Por qué el Gobierno solapa un atropello con otro? ¿A qué esa velocidad en lo despótico? La clave es que puede cometer más cacicadas mientras recorta los tiempos de reacción. Así el personal, desalentado, deja de criticar. Es lo que tiene el exceso de novedades, que cansa.

Una sola exhibición de vanidad del parvenu -un avión para un concierto o un helicóptero para una boda, por ir al origen- puede hundir el prestigio de un político en una democracia normal. Pero dos corruptelas y tres demasías por semana, no. ¿Paradójico?
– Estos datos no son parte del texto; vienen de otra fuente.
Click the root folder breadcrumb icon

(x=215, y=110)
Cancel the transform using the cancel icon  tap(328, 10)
Tal vez, como casi todo lo interesante.

De este modo, la opinión pública se desborda con tanto abuso, incapaz de prestarle a cada latrocinio, a cada alcaldada, a cada indignidad la atención requerida. Se agota en el intento de responder con la indignación necesaria. Se deprime al constatar la creciente insensibilidad de su propio tejido.

Se queda boquiabierta ante la falta de ética profesional de una tropa paniaguada que recita argumentarios gubernamentales en lamentables griteríos denominados, sin sonrojo, tertulias o debates.
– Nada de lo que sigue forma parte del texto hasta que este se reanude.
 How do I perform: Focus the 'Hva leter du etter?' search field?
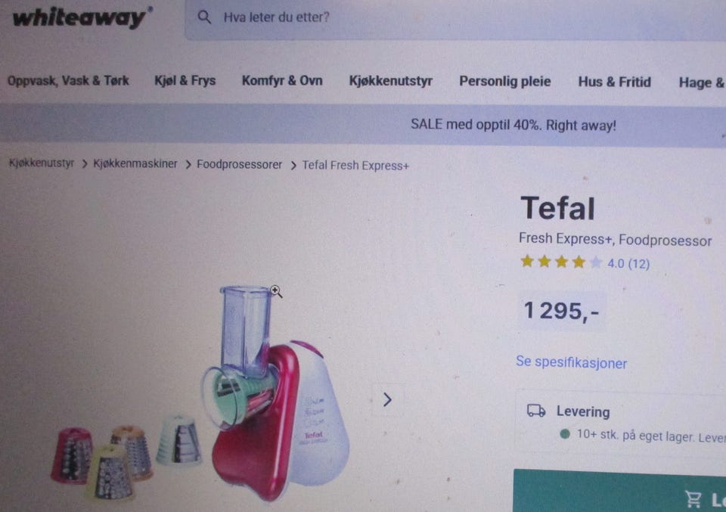pos(455,18)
Estamos en mitad de un choque que ya ha abollado algunas instituciones. Los ciudadanos, mientras, pueden adoptar una posición o echarse a dormir, pero el PSOE ya aplaude a Bildu en el Congreso. Las afinidades se han estrechado desde aquella fría reunión de Lastra y Simancas con los herederos de la ETA.
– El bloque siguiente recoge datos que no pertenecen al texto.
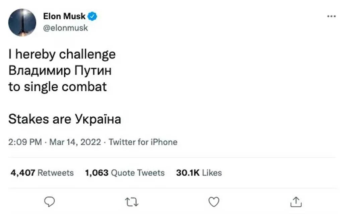Click the reply speech bubble icon
343x214 pixels.
pyautogui.click(x=49, y=202)
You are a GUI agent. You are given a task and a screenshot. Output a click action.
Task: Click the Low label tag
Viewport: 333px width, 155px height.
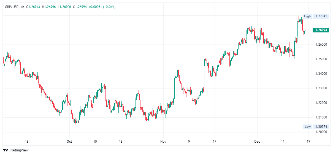pos(308,127)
Reunirse ya era una canallada, una puñalada a la memoria de las víctimas. Los dos socialistas lo sabían, a juzgar por su expresión culpable: pose forzada, la sonrisa apenas apuntada y ya congelada. Todo acusaba su mala conciencia.

Pues se acabó. Lastra ya puede aplaudir a los bilduetarras, partirse las manos, identificarse con ellos frente al PP, que es de lo que iba el tema. Y Simancas ya puede reír, descongelado el rostro cual bacalao. Lo que tiene el PSOE que le hace tan resistente es la falta de conciencia.